D’abord, disons que nous avons reçu 102 propositions. Ce n’est pas rien ! Au terme de nos lectures, nous en avons dégagé plusieurs qui nous plaisaient, nous questionnaient, nous rendaient curieux. Les quatre textes retenus ont en commun leur singularité, une sorte de bizarrerie heureuse. Clémence Weill a fait trois années de recherches et de collecte de paroles à travers trois continents pour creuser le lien entre religion et superstition. Dans Plus ou moins l’infini, elle explore à travers une vingtaine de petits fictions cette étrange corrélation. Comme le dit Martin Faucher, c’est autant absurde que métaphysique, drôle, grinçant et tendre. En tout cas, c’est drôlement contemporain. Solenn Denis, qui nous a habitués à des textes corrosifs sur des sujets sordides (SStockholm, Sandre), devient tendre et grinçante avec P.P.H. (Passera Pas l’Hiver), qui raconte le suicide organisé d’un vieux couple d’amoureux qui perd la boule.
Tiphaine Raffier nous a complètement bluffés avec Recall Them Corp., dans lequel elle part d’un sujet commun, la rupture ou plutôt la disparition de l’être aimé, pour créer un monde futuriste, décalé, où la mémoire personnelle se stocke au fond des mers et peut être réactivée. Enfin, Guillaume Cayet, qui sort tout juste de la section écriture de l’Ensatt à Lyon, propose avec La nuit hurlera de chiens si les hirondelles ne sifflent pas l’histoire d’une famille fracassée, comme si les hostilités du monde autour étaient entrées dans les chairs et avait explosé la cellule intime. C’est un texte à la fois délicat et très secouant, d’une grande acuité, plein d’invention.

- Consigne 1
D'après le texte fourni, quel lien Clémence Weill a-t-elle cherché à creuser pendant ses trois années de recherches ?
- Consigne 2
Résumez le texte fourni en deux phrases, s'il vous plaît.

- Données fournies
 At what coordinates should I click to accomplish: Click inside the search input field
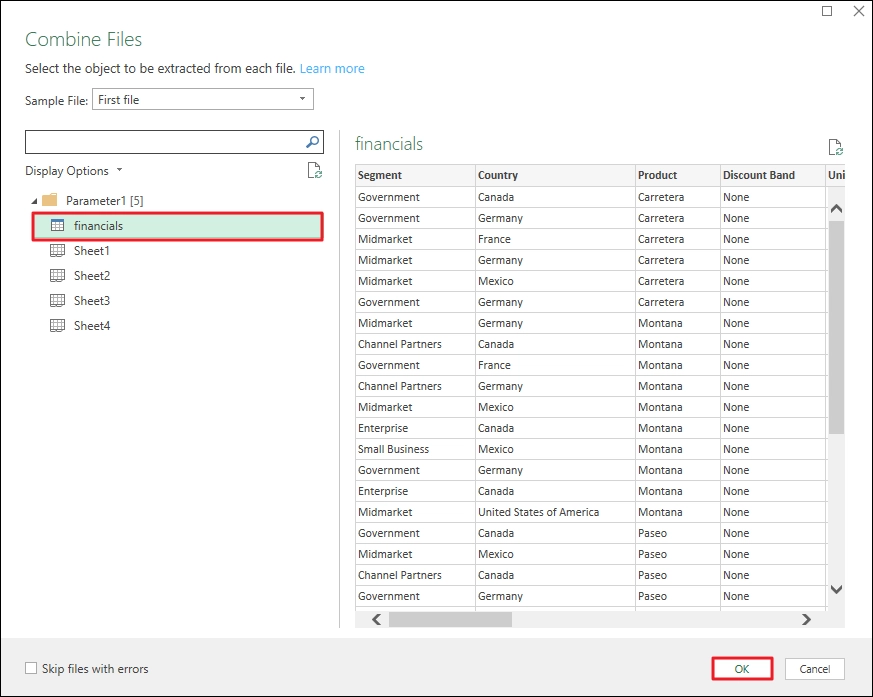point(170,141)
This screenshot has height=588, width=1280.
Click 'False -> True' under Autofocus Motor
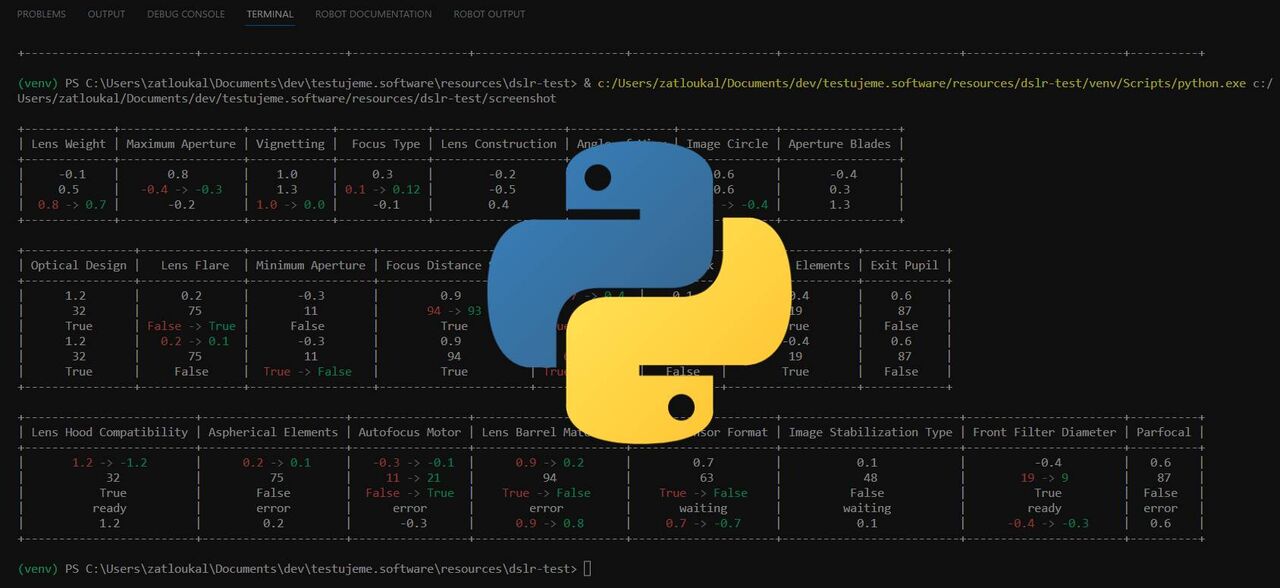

- Votre réponse 1
Le lien entre religion et superstition.

- Votre réponse 2
Sur les 102 propositions reçues, quatre textes ont été retenus, qui ont en commun leur singularité, une sorte de bizarrerie heureuse. Il s'agit de Plus ou moins l'infini de Clémence Weill, sur le lien entre religion et superstition, de P.P.H. (Passera Pas l'Hiver) de Solenn Denis, sur le suicide organisé d'un vieux couple, de Recall Them Corp. de Tiphaine Raffier, où la mémoire personnelle se stocke au fond des mers, et de La nuit hurlera de chiens si les hirondelles ne sifflent pas de Guillaume Cayet, histoire d'une famille fracassée.